> TASK INSTRUCTIONS
For this task, extract exactly the lines of the data below, from the line containing "This screenshot has width=1088, height=818." through the last one, with pictures left out.

(Beginning of INPUT DATA)

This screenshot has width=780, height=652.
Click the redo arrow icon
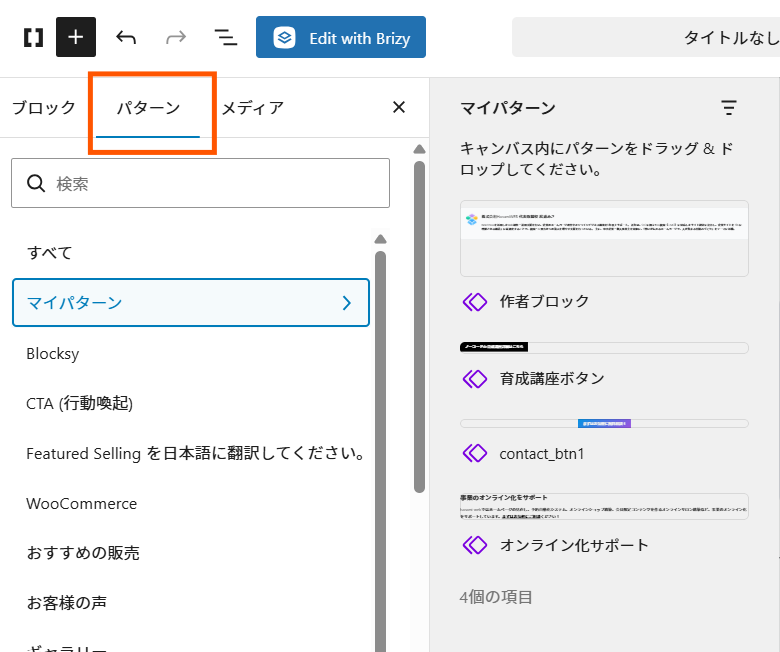pos(176,38)
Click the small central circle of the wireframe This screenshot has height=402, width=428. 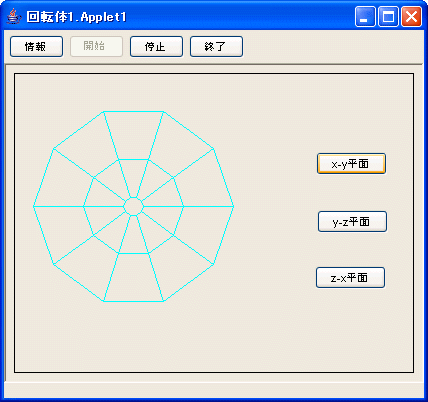tap(133, 206)
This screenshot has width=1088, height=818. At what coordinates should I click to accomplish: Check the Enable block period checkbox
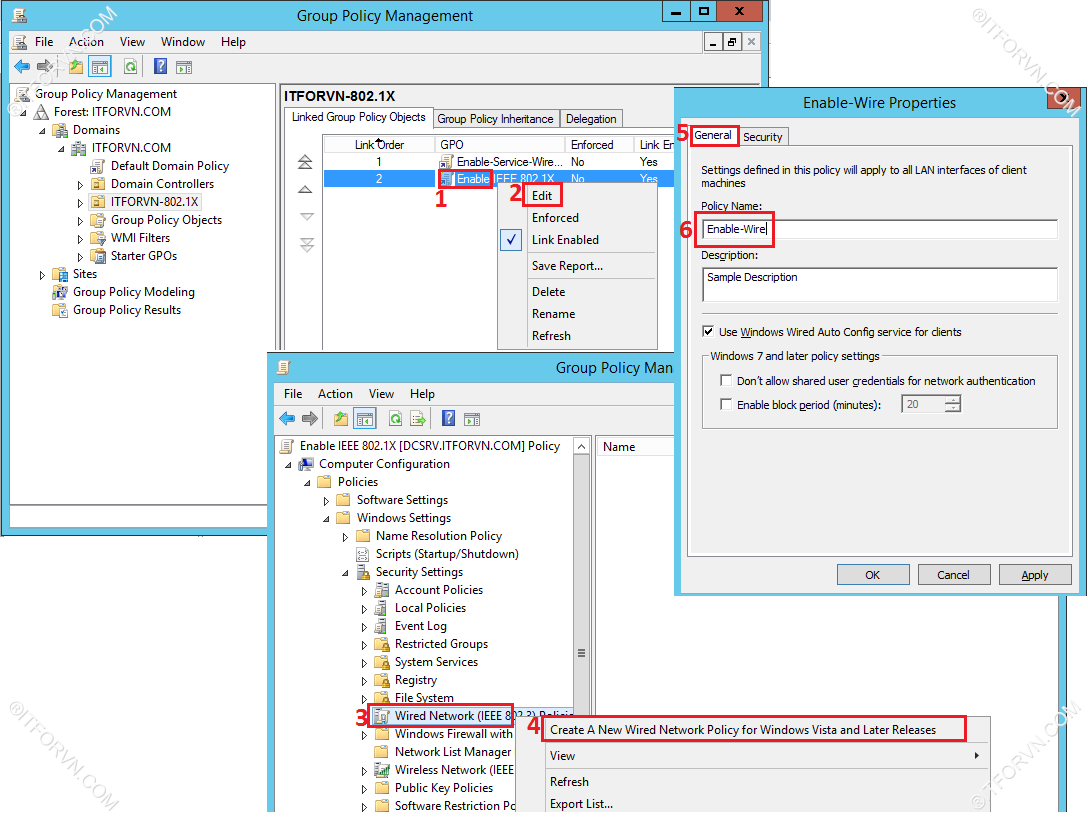tap(726, 405)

(End of INPUT DATA)

> SOLUTION TO THIS PROBLEM
This screenshot has width=1088, height=818. At what coordinates should I click to accomplish: Check the Enable block period checkbox
tap(726, 405)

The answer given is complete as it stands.